▸ **EXERCISE TASK**
Put the lines of the listing into a JSON list of strings, one string per line and no blank lines. Start at the line that contains "Click the Performance" and stop after the line that contains "will [x=22, y=251].".

▸ **Entries on where items are located**
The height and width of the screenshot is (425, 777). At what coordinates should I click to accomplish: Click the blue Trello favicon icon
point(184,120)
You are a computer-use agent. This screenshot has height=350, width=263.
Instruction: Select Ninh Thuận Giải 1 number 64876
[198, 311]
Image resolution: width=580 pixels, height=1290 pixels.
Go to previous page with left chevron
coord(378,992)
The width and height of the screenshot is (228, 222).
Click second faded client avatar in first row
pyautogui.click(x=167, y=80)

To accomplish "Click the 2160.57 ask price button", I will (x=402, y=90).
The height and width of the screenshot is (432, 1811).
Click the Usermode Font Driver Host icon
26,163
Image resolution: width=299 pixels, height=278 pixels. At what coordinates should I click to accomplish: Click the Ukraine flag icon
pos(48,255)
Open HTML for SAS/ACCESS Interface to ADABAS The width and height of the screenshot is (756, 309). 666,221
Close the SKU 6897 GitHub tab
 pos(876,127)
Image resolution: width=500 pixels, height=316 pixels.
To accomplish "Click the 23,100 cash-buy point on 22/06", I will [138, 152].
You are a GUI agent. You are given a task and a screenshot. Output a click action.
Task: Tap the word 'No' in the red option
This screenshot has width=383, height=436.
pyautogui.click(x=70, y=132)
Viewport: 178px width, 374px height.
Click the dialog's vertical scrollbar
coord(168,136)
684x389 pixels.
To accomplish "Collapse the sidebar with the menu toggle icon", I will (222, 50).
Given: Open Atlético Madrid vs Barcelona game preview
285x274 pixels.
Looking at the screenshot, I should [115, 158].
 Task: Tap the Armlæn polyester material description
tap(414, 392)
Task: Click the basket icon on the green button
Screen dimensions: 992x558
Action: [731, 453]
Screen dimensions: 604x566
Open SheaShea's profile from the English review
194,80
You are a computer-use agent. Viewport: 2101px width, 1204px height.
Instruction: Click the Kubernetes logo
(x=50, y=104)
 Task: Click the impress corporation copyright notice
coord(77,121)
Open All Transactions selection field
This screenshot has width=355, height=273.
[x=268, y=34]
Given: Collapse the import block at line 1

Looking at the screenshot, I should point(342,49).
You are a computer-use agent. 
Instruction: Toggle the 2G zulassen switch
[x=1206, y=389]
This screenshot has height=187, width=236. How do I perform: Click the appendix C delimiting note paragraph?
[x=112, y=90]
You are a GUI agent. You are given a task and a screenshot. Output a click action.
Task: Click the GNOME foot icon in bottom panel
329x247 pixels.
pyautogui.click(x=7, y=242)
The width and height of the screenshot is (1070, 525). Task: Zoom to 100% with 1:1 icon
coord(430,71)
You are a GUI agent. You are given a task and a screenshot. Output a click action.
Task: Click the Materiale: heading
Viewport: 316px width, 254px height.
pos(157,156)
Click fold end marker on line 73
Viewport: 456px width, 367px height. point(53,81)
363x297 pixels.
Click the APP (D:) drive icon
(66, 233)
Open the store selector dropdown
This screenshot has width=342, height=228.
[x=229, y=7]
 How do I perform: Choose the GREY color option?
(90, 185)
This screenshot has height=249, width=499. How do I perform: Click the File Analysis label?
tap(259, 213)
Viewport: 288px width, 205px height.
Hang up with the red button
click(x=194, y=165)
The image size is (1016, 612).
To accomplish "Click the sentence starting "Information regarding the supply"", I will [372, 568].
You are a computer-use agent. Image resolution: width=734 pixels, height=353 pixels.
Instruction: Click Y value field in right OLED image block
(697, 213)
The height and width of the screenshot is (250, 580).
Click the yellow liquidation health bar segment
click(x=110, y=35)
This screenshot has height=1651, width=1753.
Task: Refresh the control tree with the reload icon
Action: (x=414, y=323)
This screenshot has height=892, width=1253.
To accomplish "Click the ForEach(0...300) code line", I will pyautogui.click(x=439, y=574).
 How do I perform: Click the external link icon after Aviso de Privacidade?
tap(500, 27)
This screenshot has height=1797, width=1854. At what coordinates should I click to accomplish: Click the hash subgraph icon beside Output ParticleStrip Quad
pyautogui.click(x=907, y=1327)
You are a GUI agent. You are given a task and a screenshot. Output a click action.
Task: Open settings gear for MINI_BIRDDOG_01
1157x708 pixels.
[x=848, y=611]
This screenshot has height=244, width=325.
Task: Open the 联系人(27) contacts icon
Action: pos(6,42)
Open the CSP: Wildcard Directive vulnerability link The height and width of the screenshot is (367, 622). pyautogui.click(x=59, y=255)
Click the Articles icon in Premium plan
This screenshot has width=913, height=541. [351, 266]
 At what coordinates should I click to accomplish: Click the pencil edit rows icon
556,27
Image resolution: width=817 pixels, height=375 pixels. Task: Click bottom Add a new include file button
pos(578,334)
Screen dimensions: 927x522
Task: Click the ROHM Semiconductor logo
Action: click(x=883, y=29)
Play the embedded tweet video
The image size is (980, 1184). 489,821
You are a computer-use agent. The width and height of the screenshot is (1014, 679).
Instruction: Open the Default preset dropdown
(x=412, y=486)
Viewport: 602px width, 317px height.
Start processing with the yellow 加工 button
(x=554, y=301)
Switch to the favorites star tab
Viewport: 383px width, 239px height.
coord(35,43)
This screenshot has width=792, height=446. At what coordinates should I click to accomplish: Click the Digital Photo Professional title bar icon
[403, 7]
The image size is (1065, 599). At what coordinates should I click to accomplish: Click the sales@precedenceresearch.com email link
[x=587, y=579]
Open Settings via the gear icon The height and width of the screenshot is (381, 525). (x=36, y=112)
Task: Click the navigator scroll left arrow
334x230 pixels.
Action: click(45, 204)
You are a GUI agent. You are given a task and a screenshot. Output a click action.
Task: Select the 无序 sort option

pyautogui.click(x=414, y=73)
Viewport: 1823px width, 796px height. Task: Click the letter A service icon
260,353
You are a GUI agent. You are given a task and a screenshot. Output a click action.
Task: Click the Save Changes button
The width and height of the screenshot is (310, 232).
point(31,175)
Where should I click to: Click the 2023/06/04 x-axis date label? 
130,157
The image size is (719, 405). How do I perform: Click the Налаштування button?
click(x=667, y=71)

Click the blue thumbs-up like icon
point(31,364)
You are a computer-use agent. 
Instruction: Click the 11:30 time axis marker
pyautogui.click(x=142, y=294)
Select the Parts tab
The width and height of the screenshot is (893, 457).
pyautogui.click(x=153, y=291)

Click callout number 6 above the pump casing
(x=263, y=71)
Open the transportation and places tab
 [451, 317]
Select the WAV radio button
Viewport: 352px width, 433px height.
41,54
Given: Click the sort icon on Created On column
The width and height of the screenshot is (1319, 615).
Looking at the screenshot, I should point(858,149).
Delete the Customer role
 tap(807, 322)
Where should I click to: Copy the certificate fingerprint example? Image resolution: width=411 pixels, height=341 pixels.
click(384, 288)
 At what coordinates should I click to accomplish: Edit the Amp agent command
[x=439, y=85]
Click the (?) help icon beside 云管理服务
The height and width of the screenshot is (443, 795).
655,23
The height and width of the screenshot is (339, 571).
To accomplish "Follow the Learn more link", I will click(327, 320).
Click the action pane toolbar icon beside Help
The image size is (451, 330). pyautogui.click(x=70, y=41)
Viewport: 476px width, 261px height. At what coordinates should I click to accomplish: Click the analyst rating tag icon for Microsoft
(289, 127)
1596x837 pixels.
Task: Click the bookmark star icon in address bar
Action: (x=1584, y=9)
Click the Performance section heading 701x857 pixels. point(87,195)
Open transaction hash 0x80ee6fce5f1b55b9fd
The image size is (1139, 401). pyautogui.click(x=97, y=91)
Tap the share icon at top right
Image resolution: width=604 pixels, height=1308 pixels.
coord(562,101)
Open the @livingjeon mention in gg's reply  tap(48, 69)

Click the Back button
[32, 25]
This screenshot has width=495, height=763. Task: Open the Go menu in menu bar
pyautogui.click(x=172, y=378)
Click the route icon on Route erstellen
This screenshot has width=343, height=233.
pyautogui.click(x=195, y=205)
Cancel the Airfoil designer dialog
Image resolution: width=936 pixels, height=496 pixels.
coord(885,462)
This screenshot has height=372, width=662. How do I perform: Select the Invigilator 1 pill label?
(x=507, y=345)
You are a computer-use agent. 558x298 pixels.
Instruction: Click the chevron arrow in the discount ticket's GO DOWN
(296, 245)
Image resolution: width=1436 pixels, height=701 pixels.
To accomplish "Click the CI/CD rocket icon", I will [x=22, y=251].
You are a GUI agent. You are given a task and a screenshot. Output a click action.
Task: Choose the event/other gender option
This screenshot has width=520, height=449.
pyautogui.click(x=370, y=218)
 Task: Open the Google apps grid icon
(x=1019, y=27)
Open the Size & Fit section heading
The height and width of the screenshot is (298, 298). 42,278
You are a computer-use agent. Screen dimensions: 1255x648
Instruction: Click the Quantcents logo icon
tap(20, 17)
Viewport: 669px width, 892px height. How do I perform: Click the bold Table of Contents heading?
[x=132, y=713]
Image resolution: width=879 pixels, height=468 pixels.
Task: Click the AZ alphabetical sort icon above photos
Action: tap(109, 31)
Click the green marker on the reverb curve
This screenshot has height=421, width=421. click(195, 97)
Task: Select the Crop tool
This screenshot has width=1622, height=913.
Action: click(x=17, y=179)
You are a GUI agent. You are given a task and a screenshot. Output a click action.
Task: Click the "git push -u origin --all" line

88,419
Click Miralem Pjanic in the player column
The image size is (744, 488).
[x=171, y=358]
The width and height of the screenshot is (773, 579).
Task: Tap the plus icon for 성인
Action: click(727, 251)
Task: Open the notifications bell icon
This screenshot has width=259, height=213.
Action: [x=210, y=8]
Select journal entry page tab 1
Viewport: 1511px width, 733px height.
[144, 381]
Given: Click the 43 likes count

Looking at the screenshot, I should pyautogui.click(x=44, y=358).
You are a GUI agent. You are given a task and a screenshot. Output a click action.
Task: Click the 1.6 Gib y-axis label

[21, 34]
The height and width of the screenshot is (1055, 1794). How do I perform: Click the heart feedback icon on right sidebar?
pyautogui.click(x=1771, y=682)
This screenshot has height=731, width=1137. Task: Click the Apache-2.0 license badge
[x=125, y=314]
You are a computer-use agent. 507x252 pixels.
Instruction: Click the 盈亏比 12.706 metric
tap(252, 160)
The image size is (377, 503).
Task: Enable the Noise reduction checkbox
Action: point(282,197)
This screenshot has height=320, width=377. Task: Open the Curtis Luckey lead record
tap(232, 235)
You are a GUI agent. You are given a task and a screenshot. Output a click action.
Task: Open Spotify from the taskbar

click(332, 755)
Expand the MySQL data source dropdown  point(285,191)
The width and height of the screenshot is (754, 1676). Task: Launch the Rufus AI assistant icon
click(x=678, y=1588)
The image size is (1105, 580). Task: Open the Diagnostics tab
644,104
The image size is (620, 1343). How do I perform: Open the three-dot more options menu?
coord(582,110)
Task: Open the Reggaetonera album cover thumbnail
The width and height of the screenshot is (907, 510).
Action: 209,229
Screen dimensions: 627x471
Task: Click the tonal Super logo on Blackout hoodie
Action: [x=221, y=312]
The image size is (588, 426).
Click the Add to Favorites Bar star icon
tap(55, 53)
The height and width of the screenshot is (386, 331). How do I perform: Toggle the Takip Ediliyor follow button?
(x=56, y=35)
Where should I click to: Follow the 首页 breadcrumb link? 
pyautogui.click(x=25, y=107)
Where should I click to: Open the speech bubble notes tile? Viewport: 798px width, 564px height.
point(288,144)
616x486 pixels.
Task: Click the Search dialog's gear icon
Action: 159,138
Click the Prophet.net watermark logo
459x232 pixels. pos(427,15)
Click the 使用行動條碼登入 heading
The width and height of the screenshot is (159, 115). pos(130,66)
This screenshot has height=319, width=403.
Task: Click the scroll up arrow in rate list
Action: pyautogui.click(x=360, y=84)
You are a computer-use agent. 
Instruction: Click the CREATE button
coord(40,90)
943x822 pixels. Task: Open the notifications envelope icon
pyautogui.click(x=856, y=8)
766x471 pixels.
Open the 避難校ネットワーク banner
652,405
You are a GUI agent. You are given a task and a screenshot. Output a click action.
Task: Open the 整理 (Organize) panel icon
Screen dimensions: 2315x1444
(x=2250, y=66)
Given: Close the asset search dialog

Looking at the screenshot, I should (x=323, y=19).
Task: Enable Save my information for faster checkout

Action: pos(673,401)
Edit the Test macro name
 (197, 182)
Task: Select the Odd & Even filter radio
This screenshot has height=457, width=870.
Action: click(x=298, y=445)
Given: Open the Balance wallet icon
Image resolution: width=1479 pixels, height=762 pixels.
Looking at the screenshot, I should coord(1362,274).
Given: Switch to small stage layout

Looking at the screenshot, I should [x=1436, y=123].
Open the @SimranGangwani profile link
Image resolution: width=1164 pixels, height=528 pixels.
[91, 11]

▸ **ANSWER TO THE PROBLEM**
[
  "Click the Performance section heading 701x857 pixels. point(87,195)",
  "Open transaction hash 0x80ee6fce5f1b55b9fd",
  "The image size is (1139, 401). pyautogui.click(x=97, y=91)",
  "Tap the share icon at top right",
  "Image resolution: width=604 pixels, height=1308 pixels.",
  "coord(562,101)",
  "Open the @livingjeon mention in gg's reply  tap(48, 69)",
  "Click the Back button",
  "[32, 25]",
  "This screenshot has width=495, height=763. Task: Open the Go menu in menu bar",
  "pyautogui.click(x=172, y=378)",
  "Click the route icon on Route erstellen",
  "This screenshot has width=343, height=233.",
  "pyautogui.click(x=195, y=205)",
  "Cancel the Airfoil designer dialog",
  "Image resolution: width=936 pixels, height=496 pixels.",
  "coord(885,462)",
  "This screenshot has height=372, width=662. How do I perform: Select the Invigilator 1 pill label?",
  "(x=507, y=345)",
  "You are a computer-use agent. 558x298 pixels.",
  "Instruction: Click the chevron arrow in the discount ticket's GO DOWN",
  "(296, 245)",
  "Image resolution: width=1436 pixels, height=701 pixels.",
  "To accomplish \"Click the CI/CD rocket icon\", I will [x=22, y=251]."
]